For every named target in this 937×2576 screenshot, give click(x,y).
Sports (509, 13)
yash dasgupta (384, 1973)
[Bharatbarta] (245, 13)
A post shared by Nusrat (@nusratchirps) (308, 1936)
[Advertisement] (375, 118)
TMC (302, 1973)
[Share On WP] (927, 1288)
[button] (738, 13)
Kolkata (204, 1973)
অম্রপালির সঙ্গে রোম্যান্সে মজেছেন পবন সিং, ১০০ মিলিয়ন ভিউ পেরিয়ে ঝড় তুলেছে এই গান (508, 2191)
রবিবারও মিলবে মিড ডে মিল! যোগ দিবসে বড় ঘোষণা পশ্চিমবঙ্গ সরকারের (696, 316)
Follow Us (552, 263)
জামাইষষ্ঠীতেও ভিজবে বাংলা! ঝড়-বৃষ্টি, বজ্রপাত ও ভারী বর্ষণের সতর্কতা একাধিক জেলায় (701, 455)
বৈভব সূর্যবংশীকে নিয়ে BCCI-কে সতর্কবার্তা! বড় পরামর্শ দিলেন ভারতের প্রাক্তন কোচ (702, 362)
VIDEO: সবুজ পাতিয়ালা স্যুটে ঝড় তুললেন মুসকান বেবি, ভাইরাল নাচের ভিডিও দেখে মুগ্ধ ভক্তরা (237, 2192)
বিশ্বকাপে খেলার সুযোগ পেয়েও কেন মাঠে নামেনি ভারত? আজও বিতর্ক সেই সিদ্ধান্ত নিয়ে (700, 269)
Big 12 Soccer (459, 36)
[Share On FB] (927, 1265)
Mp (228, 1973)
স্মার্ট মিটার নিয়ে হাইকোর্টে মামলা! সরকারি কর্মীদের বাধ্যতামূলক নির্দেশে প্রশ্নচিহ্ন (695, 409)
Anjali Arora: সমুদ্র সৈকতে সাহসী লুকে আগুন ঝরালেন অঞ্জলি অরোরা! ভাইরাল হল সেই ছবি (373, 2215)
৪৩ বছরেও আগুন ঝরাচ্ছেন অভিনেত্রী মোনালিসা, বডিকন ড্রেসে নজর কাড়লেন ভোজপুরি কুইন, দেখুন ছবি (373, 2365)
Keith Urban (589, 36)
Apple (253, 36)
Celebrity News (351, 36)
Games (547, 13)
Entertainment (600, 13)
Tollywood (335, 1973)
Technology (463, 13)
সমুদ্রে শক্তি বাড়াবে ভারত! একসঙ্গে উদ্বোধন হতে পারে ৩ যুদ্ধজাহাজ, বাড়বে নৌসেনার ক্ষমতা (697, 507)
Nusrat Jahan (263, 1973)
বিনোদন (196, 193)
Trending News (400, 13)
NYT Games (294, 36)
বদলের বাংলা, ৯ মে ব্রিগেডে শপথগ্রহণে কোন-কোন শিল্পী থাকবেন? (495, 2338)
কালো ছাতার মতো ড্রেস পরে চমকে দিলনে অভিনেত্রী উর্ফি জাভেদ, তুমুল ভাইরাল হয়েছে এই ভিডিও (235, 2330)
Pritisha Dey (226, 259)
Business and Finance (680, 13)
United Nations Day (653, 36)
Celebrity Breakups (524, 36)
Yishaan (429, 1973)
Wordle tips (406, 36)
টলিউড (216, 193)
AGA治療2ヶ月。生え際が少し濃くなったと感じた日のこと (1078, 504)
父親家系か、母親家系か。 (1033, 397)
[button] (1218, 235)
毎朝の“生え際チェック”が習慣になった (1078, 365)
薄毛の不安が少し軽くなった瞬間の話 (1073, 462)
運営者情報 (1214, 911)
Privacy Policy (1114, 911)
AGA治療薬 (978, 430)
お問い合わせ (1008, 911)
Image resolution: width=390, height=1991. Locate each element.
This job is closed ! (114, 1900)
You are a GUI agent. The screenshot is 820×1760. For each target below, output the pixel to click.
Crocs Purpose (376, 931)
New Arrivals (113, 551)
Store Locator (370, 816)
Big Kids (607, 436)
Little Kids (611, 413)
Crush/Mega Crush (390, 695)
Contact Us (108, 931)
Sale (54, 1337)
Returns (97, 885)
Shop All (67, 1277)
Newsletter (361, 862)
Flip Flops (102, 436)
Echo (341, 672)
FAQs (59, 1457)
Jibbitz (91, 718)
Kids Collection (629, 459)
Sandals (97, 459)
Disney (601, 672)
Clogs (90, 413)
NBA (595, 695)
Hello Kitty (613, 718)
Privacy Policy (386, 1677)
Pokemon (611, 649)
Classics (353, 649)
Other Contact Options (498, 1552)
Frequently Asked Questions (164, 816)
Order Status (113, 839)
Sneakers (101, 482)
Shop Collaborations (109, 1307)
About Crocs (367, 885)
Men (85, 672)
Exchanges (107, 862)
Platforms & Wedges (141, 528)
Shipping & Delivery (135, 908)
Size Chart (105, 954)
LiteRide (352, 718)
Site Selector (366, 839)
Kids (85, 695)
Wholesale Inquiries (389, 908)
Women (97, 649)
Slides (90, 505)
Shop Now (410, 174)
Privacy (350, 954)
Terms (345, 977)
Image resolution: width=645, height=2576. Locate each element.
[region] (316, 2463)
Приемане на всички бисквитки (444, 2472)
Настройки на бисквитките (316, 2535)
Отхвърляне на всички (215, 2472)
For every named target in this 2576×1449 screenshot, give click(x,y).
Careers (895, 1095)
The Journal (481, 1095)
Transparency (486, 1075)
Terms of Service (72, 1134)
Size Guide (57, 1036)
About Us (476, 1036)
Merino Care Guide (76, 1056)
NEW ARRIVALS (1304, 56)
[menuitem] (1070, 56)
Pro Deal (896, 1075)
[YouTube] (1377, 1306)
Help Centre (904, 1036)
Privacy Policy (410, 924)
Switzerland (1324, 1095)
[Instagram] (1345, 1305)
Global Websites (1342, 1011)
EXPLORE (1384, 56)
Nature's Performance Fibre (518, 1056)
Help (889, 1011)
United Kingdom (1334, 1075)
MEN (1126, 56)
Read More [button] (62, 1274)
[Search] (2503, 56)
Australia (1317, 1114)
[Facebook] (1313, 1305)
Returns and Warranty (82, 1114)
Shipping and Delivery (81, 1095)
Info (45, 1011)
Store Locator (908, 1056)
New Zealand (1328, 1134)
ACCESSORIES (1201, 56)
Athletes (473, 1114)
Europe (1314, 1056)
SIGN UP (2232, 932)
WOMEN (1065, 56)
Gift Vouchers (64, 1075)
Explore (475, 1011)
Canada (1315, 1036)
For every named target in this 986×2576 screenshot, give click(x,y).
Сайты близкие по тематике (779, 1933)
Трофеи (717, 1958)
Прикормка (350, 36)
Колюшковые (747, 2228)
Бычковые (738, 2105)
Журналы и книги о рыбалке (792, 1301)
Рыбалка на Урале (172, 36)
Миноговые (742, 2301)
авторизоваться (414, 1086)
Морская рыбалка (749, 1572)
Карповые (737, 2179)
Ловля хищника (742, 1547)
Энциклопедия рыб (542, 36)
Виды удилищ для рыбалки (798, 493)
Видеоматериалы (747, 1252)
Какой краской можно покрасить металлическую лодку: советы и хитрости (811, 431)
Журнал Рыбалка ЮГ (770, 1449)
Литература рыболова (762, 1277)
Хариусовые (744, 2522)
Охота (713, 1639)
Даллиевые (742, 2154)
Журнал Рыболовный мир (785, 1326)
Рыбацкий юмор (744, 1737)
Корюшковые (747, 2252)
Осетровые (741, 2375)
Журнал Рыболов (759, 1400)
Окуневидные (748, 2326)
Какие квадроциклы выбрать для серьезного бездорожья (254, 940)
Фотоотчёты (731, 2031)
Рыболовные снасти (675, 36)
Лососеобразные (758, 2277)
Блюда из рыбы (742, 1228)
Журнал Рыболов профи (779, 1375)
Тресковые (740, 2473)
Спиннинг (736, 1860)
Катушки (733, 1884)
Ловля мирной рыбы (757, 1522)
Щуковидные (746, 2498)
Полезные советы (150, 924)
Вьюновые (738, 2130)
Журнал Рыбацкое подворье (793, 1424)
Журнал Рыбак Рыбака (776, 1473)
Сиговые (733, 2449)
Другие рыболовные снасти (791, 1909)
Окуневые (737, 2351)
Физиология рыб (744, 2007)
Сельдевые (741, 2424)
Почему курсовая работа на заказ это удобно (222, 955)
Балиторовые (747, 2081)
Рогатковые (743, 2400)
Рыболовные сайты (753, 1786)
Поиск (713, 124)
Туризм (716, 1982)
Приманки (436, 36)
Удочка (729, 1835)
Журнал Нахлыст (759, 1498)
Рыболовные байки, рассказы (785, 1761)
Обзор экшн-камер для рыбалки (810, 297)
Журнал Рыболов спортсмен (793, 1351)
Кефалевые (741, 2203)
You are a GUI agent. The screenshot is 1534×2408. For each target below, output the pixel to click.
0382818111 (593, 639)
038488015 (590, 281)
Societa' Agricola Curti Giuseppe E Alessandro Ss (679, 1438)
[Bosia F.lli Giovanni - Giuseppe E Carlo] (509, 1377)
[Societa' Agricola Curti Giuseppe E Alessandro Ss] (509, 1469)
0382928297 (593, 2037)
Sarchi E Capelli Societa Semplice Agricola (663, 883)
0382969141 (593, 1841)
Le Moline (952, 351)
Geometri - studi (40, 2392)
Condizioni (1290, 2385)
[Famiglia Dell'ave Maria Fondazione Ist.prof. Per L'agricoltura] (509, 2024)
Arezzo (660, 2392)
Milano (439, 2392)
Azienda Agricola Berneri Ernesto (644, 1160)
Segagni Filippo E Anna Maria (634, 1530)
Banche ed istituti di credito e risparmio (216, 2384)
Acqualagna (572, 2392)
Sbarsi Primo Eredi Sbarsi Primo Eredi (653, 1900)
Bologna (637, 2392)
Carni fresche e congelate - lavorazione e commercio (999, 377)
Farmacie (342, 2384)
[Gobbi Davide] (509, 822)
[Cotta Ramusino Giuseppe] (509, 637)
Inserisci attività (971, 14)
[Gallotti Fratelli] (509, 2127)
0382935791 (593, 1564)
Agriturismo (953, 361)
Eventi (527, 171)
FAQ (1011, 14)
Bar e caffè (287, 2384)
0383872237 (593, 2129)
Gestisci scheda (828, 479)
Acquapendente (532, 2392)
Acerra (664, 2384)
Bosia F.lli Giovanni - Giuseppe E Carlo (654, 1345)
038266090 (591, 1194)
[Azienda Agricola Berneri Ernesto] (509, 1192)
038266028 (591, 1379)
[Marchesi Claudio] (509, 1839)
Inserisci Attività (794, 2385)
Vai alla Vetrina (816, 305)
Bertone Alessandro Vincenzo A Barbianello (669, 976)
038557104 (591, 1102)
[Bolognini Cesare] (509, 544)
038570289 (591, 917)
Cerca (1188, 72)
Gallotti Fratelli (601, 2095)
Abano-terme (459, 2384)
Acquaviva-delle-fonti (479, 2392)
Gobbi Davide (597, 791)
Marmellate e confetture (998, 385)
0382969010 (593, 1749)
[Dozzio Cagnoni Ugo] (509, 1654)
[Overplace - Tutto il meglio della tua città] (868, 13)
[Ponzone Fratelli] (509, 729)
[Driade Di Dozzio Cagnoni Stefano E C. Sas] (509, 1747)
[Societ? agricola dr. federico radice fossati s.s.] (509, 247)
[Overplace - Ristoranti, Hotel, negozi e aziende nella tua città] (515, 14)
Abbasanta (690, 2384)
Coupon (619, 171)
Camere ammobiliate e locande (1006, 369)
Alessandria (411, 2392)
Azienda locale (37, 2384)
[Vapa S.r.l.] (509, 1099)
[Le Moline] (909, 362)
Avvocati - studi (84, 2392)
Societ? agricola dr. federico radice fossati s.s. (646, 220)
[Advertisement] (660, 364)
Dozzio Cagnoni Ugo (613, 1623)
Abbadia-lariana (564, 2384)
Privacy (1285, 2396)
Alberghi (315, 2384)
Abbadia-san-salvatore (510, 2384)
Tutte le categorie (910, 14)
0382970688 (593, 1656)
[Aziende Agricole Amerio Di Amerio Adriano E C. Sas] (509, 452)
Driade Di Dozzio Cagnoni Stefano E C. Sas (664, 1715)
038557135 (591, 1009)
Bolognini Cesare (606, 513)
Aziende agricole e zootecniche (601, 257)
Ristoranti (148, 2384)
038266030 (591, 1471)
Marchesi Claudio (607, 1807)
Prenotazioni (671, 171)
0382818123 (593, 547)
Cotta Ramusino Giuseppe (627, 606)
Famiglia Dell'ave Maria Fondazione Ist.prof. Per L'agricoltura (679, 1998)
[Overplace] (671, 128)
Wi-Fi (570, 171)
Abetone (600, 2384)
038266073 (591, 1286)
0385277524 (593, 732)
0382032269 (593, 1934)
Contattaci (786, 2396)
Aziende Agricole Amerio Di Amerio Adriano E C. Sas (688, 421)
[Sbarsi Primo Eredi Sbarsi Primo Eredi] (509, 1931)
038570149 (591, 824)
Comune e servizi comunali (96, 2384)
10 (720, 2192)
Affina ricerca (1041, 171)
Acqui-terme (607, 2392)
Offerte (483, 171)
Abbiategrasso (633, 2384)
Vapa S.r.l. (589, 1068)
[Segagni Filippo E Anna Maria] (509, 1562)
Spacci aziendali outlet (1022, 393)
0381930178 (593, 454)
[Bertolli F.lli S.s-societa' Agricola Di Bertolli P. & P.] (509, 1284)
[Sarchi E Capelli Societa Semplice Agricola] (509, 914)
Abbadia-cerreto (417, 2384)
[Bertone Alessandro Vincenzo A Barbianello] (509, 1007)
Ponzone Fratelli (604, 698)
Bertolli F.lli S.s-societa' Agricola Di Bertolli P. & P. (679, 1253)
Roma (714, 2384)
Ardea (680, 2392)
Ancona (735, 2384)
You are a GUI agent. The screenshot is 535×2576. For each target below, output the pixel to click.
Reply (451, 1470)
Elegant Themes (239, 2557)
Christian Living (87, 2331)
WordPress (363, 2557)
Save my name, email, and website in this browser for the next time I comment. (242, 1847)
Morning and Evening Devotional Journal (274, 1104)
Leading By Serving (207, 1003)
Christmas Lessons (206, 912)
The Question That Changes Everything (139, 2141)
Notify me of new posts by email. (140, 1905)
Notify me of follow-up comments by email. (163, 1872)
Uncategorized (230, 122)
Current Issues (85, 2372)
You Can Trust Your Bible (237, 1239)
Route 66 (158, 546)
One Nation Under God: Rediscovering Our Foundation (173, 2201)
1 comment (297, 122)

====================

- **Problem statement**
Pull out every line in the data above that has the word "Nusrat".

- **Response area**
A post shared by Nusrat (@nusratchirps) (308, 1936)
Nusrat Jahan (263, 1973)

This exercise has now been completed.